The selection of advertising media for a given campaign requires a deep and rich understanding of the media options available.

===Television advertising===

Television advertising offers the benefit of reaching large numbers in a single exposure. The reason for having large numbers is that this advertising method can reach the household-level customers. Yet because it is a mass medium capable of being seen by nearly anyone, television lacks the ability to deliver an advertisement to highly targeted customers compared to other media outlets. Television networks are attempting to improve their targeting efforts. In particular, networks operating in the pay-to-access arena, such as those with channels on cable and satellite television, are introducing more narrowly themed programming (i.e., TV shows geared to specific interest groups) designed to appeal to selective audiences. However, television remains an option that is best for products that targeted to a broad market. The geographic scope of television advertising may vary, from local or regional advertising through to national coverage, depending on whether public broadcasting or subscriber-based cable services are used.

**DATASET SECTION**

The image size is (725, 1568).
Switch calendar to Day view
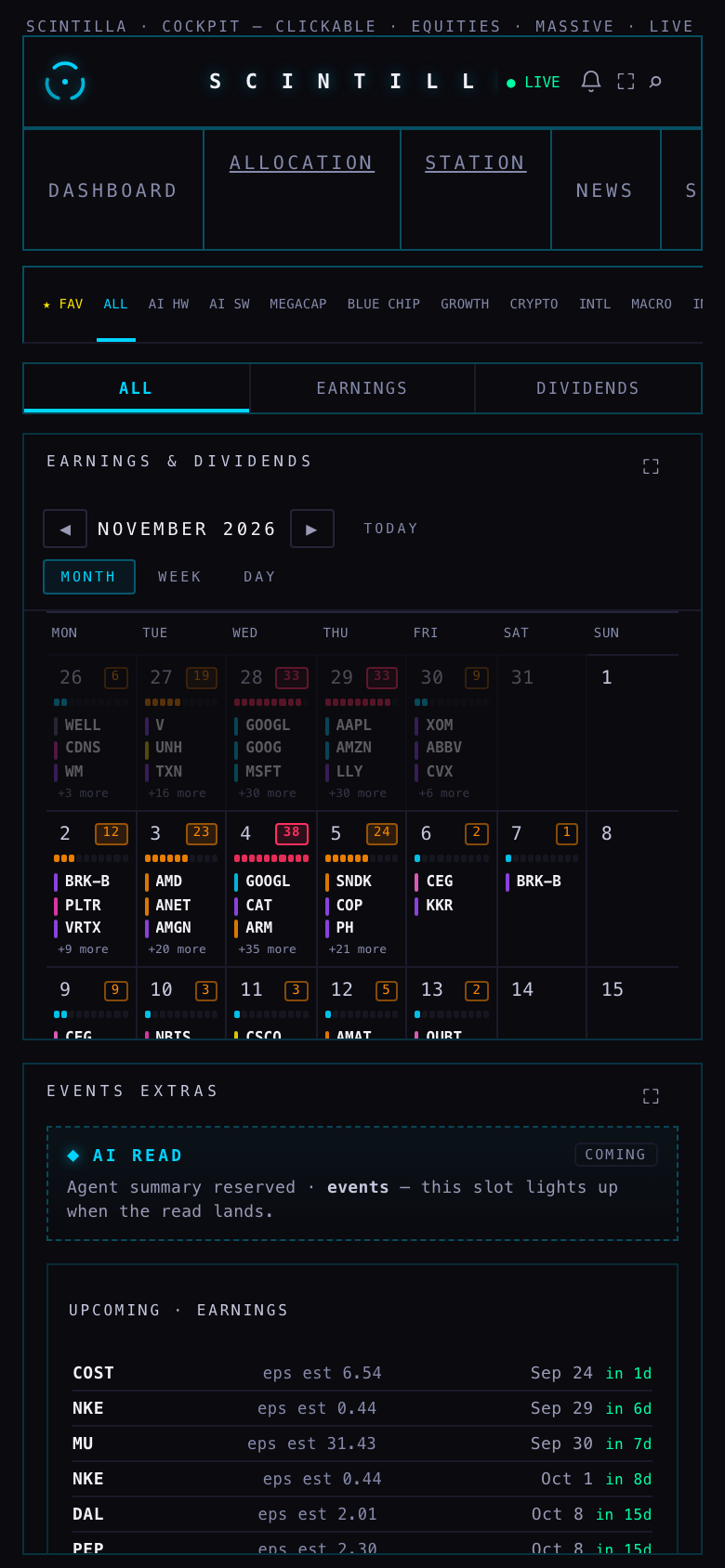tap(260, 577)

**TASKS AND EXERCISES**
(1) According to the advertising media text, what benefit does television advertising offer?
(2) What geographic scopes of television advertising does the advertising media text mention? List all of them.
(3) Can you carry on the advertising media text from the point where it stops?
The listing comes from a different source than the advertising media text.

**WRITTEN ANSWERS**
(1) It can reach large numbers of people in a single exposure.

(2) Local, regional, national

(3)
Television advertising, once seen as the mainstay of media advertising, is facing numerous challenges from alternative media, especially interactive and social media. Technological innovations, especially the advent of ad blocking and zapping, has eroded TV's immediacy and relevance for some audiences.

===Radio advertising===

Promotion through radio has been a viable advertising option for over 80 years. Radio advertising is mostly local to the broadcast range of a radio station, however, at least three options exist that offer national and potentially international coverage. First, in many countries there are radio networks that use many geographically distinct stations to broadcast simultaneously. In the United States such networks as Disney (children's programming) and ESPN (sports programming) broadcast nationally either through a group of company-owned stations or through a syndication arrangement (i.e., business agreement) with partner stations. Second, within the last few years the emergence of radio programming delivered via satellite has become an option for national advertising. Finally, the potential for national and international advertising may become more attractive as radio stations allow their signals to be broadcast over the Internet.

In many ways radio suffers the same problems as television, namely, a mass medium that is not highly targeted and offers little opportunity to track responses. But unlike television, radio presents the additional disadvantage of limiting advertisers to audio-only advertising. For some products advertising without visual support is not effective.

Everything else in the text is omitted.